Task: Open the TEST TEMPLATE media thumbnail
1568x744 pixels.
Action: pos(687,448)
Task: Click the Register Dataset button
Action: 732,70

Problem description: Output the material verbatim.

Response:
Task: Open the TEST TEMPLATE media thumbnail
1568x744 pixels.
Action: pos(687,448)
Task: Click the Register Dataset button
Action: 732,70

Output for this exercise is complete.